• _WHAT THE TASK REQUIRES_: What do the lines say from the start of the entries through the one containing "Click the purple"? Repeat them exactly.

*** Opening of ENTRIES PROVIDED ***

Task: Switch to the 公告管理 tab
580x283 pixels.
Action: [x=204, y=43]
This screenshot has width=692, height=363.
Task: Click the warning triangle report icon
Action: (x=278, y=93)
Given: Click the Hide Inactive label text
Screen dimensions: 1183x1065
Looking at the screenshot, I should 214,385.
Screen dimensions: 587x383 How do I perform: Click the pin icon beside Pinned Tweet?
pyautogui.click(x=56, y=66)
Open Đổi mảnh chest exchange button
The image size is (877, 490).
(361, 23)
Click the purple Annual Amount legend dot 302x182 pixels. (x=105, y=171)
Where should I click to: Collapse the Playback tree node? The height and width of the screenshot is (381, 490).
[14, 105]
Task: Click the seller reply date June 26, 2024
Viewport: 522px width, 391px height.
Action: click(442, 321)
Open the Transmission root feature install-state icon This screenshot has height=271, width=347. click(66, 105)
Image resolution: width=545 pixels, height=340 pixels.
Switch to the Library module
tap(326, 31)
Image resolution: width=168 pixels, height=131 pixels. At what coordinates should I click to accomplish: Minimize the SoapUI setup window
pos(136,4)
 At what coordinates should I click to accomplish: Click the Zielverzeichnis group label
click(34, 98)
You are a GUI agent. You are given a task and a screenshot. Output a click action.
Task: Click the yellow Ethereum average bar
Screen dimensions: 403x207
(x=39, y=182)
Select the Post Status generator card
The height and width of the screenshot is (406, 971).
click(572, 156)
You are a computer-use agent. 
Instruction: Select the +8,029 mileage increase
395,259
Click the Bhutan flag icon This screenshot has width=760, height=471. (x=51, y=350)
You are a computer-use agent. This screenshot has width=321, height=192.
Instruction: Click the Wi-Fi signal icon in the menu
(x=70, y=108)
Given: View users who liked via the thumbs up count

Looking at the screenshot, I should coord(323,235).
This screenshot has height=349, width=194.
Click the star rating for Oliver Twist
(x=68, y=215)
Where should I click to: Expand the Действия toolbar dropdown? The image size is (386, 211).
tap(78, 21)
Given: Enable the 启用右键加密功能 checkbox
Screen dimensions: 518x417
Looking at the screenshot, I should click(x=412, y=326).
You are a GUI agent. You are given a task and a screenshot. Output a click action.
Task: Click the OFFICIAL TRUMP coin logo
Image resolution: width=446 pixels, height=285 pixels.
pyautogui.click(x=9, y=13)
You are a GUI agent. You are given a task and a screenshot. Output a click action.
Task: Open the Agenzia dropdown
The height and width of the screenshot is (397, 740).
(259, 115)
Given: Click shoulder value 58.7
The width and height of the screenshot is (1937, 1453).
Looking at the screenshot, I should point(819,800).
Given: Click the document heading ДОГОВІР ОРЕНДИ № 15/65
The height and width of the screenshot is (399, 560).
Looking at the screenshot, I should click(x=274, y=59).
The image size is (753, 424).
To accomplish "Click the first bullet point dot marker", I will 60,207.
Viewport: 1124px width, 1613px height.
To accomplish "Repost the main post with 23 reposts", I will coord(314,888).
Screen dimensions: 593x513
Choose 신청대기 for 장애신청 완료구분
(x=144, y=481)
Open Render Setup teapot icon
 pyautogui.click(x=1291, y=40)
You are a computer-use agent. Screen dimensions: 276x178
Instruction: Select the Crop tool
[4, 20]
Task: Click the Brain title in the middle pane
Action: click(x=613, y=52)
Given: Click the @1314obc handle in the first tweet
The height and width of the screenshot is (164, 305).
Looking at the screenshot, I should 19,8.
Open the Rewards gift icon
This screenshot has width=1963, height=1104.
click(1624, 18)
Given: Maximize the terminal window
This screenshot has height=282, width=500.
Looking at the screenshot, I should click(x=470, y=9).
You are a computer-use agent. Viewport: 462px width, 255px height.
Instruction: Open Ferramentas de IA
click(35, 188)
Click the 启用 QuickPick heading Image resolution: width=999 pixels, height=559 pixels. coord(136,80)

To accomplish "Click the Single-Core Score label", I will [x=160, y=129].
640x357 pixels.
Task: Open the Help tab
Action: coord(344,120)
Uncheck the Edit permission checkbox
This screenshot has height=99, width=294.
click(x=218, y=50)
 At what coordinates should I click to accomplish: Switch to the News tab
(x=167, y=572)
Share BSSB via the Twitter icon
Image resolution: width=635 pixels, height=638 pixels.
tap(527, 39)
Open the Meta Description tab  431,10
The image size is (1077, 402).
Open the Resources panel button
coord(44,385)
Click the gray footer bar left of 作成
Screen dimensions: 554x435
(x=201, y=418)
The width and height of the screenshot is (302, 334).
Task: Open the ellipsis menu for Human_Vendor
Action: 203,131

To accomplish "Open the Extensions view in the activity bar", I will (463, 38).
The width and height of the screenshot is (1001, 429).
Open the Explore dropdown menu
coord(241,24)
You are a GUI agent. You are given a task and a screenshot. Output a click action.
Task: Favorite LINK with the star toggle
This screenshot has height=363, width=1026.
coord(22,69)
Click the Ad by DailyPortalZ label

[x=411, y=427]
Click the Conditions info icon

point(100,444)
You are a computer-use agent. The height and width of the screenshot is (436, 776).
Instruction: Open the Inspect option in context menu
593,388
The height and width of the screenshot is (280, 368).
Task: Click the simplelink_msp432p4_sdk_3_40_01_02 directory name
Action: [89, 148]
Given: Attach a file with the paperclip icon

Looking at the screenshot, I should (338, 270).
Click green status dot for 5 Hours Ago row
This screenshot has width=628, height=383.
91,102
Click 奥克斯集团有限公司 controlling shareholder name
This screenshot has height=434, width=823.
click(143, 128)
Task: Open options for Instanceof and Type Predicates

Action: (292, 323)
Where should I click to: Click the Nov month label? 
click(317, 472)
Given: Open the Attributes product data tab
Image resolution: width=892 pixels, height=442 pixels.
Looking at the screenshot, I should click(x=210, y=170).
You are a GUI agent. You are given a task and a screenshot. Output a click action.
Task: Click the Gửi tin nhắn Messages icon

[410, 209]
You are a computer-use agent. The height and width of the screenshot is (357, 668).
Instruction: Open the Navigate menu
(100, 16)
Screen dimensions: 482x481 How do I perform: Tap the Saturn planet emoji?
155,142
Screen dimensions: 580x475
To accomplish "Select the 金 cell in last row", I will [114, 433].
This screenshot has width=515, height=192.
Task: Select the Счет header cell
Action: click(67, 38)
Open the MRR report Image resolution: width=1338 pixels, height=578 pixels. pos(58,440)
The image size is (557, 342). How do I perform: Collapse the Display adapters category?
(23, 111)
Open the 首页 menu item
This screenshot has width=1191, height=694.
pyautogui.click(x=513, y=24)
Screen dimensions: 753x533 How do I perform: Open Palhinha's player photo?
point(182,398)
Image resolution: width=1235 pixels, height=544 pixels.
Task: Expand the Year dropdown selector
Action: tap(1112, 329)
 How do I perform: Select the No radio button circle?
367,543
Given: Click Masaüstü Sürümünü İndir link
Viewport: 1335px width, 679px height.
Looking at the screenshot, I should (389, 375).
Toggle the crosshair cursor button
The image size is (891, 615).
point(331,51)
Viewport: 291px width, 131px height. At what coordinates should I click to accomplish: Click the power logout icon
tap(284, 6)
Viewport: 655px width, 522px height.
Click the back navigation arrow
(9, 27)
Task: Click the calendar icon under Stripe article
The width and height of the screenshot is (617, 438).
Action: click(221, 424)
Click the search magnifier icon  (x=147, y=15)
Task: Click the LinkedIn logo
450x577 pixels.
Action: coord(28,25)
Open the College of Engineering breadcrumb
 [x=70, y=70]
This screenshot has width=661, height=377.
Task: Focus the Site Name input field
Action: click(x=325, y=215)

*** Close of ENTRIES PROVIDED ***

• _ANSWER TO THE PROBLEM_:
Task: Switch to the 公告管理 tab
580x283 pixels.
Action: [x=204, y=43]
This screenshot has width=692, height=363.
Task: Click the warning triangle report icon
Action: (x=278, y=93)
Given: Click the Hide Inactive label text
Screen dimensions: 1183x1065
Looking at the screenshot, I should 214,385.
Screen dimensions: 587x383 How do I perform: Click the pin icon beside Pinned Tweet?
pyautogui.click(x=56, y=66)
Open Đổi mảnh chest exchange button
The image size is (877, 490).
(361, 23)
Click the purple Annual Amount legend dot 302x182 pixels. (x=105, y=171)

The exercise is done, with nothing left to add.